**TASK GOAL:** Can you reproduce all of the records below with every "computer-use agent" swapped for "desktop agent", leaving everything else unchanged?

+ + + +

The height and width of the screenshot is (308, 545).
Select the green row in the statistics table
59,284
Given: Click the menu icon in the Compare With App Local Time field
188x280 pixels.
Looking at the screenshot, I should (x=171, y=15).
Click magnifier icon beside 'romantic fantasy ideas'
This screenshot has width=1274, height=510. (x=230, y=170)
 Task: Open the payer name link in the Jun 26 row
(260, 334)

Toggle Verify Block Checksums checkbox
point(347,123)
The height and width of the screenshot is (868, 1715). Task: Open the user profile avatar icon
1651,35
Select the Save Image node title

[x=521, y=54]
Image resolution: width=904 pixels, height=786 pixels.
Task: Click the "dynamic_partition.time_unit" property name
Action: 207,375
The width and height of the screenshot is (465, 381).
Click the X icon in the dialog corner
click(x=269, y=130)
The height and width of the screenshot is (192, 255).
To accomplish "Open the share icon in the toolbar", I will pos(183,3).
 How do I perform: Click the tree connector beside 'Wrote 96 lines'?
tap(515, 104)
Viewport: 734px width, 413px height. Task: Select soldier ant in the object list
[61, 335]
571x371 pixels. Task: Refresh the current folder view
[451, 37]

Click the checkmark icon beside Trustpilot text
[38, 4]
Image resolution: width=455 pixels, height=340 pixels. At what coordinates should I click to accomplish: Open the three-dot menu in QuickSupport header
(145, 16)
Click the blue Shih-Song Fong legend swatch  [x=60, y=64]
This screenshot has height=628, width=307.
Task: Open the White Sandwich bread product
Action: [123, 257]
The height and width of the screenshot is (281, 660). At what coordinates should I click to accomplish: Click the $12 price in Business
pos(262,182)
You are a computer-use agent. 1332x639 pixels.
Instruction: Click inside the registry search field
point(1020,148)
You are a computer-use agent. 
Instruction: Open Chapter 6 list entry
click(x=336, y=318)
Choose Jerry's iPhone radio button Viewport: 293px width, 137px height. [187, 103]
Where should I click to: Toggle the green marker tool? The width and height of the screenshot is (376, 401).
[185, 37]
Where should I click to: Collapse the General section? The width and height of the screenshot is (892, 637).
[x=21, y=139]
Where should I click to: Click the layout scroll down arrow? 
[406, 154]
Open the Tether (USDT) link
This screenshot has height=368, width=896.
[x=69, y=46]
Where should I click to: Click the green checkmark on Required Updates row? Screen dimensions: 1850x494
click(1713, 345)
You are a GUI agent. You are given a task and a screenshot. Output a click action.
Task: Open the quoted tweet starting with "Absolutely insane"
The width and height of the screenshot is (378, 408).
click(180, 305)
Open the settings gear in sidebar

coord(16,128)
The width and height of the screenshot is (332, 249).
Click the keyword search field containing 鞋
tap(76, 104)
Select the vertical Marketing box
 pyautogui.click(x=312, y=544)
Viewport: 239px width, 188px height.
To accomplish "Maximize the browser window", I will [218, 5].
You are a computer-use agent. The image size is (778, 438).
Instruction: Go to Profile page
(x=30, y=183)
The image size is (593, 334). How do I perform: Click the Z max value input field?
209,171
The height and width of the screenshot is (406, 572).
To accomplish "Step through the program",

+ + + +

**THE SOLUTION:**
The height and width of the screenshot is (308, 545).
Select the green row in the statistics table
59,284
Given: Click the menu icon in the Compare With App Local Time field
188x280 pixels.
Looking at the screenshot, I should (x=171, y=15).
Click magnifier icon beside 'romantic fantasy ideas'
This screenshot has width=1274, height=510. (x=230, y=170)
 Task: Open the payer name link in the Jun 26 row
(260, 334)

Toggle Verify Block Checksums checkbox
point(347,123)
The height and width of the screenshot is (868, 1715). Task: Open the user profile avatar icon
1651,35
Select the Save Image node title

[x=521, y=54]
Image resolution: width=904 pixels, height=786 pixels.
Task: Click the "dynamic_partition.time_unit" property name
Action: 207,375
The width and height of the screenshot is (465, 381).
Click the X icon in the dialog corner
click(x=269, y=130)
The height and width of the screenshot is (192, 255).
To accomplish "Open the share icon in the toolbar", I will pos(183,3).
 How do I perform: Click the tree connector beside 'Wrote 96 lines'?
tap(515, 104)
Viewport: 734px width, 413px height. Task: Select soldier ant in the object list
[61, 335]
571x371 pixels. Task: Refresh the current folder view
[451, 37]

Click the checkmark icon beside Trustpilot text
[38, 4]
Image resolution: width=455 pixels, height=340 pixels. At what coordinates should I click to accomplish: Open the three-dot menu in QuickSupport header
(145, 16)
Click the blue Shih-Song Fong legend swatch  [x=60, y=64]
This screenshot has height=628, width=307.
Task: Open the White Sandwich bread product
Action: [123, 257]
The height and width of the screenshot is (281, 660). At what coordinates should I click to accomplish: Click the $12 price in Business
pos(262,182)
You are a desktop agent. 1332x639 pixels.
Instruction: Click inside the registry search field
point(1020,148)
You are a desktop agent. 
Instruction: Open Chapter 6 list entry
click(x=336, y=318)
Choose Jerry's iPhone radio button Viewport: 293px width, 137px height. [187, 103]
Where should I click to: Toggle the green marker tool? The width and height of the screenshot is (376, 401).
[185, 37]
Where should I click to: Collapse the General section? The width and height of the screenshot is (892, 637).
[x=21, y=139]
Where should I click to: Click the layout scroll down arrow? 
[406, 154]
Open the Tether (USDT) link
This screenshot has height=368, width=896.
[x=69, y=46]
Where should I click to: Click the green checkmark on Required Updates row? Screen dimensions: 1850x494
click(1713, 345)
You are a GUI agent. You are given a task and a screenshot. Output a click action.
Task: Open the quoted tweet starting with "Absolutely insane"
The width and height of the screenshot is (378, 408).
click(180, 305)
Open the settings gear in sidebar

coord(16,128)
The width and height of the screenshot is (332, 249).
Click the keyword search field containing 鞋
tap(76, 104)
Select the vertical Marketing box
 pyautogui.click(x=312, y=544)
Viewport: 239px width, 188px height.
To accomplish "Maximize the browser window", I will [218, 5].
You are a desktop agent. The image size is (778, 438).
Instruction: Go to Profile page
(x=30, y=183)
The image size is (593, 334). How do I perform: Click the Z max value input field?
209,171
The height and width of the screenshot is (406, 572).
To accomplish "Step through the program",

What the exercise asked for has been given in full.